Direction a:
Could you rewrite the rows below from the line with "Identify the location of the house-shaped" to the line with "(946, 107).", replacing "green" with "blue" and leaving everything else unchanged?

Document passage:
..........

Coco Chanel once later said that fashion was architecture and the architecture she meant was based on this convent home with its brutally clean lines and the stark beauty of simple contrasts. It was at the heart of Coco Chanel’s aesthetics - her obsession with purity and minimalism. It would shape the dresses she designed and the way she lived. it would shape Chanel No. 5 her great olfactory creation, no less profoundly.

Standing amid the scene of Coco Chanel’s childhood, the power of Aubazine is obvious. It possesses a striking and silent kind of beauty. Everywhere in the world of Aubazine, there were scents and symbols and reminders of the importance of perfume. St. Bernard of Clairvaux who founded the Cistercian movement, made a point of encouraging his monks to give perfume and anointment a central role in prayer and in rituals of purification. Someone got the idea that this contemplation would be even more effective if it were combined with time spent simultaneously sniffing the aromas of the local jasmine, lavender and roses.

Etienne has made a mission of planting richly scented flower everywhere in the empty ravines and wastes around his abbeys. They were the bracing scents of order and severity. Everywhere at Aubazine was the aroma of sheets boiled in copper pots sweetened with dried roots of iris and the aromas of ironing. There was the scent from linen cupboards lined with pungent rosewood and verbena. There was the smell of raw tallow soap on children’s skin and ruthlessly scoured little bodies. It was the scent of everything that was clean. Aubazine was a secret code of smell and in the years to come it would be at the heart of everything she would find beautiful.

The number five at Aubazine, though was always considered special. It was the number of an essentially human kind of destiny. Or, that, at least was the idea of the monks who funded Coco Chanle’s childhood abbey and they built its entire structure on the power of this special number. For Cistercian architecture that flourished in Europe during Crusades, the number five was central. Cistercian cathedrals, churches and abbeys are built on measures... which equal more or less the golden ration of Pythagoras. It is the ration of both the five-pointed star and the human form.

..........

Dataset records:

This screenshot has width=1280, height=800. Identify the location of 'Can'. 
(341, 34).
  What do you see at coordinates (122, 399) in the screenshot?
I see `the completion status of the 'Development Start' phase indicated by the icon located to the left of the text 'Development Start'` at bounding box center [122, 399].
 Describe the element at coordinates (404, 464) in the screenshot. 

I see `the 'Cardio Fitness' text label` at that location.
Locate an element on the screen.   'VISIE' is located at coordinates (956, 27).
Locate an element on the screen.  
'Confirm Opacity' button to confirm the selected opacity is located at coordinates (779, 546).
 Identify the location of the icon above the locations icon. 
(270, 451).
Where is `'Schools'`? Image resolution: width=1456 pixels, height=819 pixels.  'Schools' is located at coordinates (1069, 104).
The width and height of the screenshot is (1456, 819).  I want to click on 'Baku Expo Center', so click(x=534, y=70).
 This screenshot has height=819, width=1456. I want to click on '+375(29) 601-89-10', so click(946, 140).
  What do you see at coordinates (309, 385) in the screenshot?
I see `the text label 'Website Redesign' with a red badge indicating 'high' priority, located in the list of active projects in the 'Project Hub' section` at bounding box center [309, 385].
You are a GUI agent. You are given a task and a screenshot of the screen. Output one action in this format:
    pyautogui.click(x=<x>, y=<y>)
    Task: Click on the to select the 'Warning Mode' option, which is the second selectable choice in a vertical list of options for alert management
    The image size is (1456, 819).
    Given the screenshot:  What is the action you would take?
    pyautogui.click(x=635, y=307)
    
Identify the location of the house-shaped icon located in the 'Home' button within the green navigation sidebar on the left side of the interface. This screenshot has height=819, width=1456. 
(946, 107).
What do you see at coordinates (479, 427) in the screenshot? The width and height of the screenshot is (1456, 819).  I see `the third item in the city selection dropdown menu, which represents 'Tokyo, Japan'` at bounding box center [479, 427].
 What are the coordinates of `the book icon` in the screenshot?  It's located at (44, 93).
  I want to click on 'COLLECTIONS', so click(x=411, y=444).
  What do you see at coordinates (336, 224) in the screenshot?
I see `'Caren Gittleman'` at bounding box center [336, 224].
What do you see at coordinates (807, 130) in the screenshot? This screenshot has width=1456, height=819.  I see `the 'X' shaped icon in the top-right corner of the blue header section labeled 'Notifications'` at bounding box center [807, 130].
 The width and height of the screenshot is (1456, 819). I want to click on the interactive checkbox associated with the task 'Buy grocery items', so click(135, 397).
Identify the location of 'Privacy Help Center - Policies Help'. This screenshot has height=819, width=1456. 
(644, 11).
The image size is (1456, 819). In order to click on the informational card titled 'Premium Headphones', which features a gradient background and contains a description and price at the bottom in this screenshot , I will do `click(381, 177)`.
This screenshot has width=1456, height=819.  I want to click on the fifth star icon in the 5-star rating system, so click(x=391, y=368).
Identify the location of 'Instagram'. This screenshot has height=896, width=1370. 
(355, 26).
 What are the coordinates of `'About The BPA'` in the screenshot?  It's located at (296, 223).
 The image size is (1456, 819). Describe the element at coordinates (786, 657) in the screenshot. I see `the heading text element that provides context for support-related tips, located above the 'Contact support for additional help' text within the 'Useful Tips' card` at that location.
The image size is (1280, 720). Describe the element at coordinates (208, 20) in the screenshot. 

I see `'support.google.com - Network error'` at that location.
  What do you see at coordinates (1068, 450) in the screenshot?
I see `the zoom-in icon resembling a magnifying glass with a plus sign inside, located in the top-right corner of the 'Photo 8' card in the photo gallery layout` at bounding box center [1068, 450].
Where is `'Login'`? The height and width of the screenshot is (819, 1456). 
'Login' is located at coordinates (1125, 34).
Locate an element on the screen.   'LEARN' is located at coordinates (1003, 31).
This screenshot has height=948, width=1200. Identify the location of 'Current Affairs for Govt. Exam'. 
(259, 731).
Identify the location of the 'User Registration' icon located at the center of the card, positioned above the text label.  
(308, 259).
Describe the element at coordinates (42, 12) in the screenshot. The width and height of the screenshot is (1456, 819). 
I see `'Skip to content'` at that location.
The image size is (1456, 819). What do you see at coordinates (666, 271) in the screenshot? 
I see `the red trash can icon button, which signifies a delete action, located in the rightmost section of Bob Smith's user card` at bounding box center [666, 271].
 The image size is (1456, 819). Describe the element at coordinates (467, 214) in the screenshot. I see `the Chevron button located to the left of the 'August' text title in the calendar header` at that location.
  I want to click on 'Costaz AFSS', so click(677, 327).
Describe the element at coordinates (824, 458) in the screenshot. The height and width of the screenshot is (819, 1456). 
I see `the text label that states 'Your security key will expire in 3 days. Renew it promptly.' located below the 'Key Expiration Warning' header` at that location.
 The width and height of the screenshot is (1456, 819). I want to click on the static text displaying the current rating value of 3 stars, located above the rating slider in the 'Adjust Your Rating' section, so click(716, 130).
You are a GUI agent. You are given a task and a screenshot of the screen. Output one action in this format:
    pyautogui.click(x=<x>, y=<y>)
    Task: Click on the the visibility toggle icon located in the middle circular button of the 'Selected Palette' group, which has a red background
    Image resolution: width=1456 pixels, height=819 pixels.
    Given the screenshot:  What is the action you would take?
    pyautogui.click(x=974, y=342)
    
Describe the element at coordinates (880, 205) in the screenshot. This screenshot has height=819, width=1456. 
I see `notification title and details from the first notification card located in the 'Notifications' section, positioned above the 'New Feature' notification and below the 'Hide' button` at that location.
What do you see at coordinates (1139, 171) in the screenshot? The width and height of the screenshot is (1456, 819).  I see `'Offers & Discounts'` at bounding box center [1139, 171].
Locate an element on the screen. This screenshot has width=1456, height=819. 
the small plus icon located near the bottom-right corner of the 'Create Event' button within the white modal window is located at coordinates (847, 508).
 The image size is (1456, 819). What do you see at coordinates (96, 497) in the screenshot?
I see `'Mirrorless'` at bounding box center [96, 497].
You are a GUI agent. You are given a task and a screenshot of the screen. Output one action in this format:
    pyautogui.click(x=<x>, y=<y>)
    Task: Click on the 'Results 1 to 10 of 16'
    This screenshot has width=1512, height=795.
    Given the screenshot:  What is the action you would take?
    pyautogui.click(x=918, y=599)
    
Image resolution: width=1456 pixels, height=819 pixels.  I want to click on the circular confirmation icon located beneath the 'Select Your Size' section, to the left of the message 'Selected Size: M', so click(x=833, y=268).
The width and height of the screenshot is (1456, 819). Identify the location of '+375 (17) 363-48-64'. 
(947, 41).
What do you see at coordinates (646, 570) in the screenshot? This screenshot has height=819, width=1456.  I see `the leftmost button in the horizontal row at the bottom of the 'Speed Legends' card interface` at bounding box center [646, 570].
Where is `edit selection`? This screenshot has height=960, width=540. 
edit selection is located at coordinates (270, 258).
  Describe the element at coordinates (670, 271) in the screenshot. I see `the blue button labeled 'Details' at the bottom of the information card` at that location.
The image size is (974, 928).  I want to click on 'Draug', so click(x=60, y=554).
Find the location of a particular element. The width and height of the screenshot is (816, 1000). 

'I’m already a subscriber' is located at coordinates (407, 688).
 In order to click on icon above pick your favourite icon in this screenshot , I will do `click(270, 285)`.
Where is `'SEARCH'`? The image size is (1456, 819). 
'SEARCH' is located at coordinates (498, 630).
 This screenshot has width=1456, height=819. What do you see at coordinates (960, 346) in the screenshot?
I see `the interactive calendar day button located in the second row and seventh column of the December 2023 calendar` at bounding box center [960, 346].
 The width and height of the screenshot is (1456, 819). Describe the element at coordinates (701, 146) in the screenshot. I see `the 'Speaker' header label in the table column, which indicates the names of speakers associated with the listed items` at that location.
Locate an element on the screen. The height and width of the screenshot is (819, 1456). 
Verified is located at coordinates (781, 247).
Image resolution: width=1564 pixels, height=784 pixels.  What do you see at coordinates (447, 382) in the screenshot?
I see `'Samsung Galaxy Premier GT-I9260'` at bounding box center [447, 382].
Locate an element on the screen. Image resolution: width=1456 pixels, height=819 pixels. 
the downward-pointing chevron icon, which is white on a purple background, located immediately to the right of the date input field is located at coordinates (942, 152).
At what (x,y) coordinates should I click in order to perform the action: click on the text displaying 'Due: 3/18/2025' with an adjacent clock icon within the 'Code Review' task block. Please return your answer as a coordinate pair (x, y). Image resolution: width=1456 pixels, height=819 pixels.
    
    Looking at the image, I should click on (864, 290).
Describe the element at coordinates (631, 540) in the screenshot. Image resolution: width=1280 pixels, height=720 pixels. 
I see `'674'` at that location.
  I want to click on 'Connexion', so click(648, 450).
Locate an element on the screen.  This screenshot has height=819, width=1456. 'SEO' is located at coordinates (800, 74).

..........

Direction b:
Can you write out the passage above on Coco Chanel and Aubazine, word for word, from "Standing amid the" to "lavender and roses."?

Task answer a:
Identify the location of the house-shaped icon located in the 'Home' button within the blue navigation sidebar on the left side of the interface. This screenshot has height=819, width=1456. 
(946, 107).

Task answer b:
Standing amid the scene of Coco Chanel’s childhood, the power of Aubazine is obvious. It possesses a striking and silent kind of beauty. Everywhere in the world of Aubazine, there were scents and symbols and reminders of the importance of perfume. St. Bernard of Clairvaux who founded the Cistercian movement, made a point of encouraging his monks to give perfume and anointment a central role in prayer and in rituals of purification. Someone got the idea that this contemplation would be even more effective if it were combined with time spent simultaneously sniffing the aromas of the local jasmine, lavender and roses.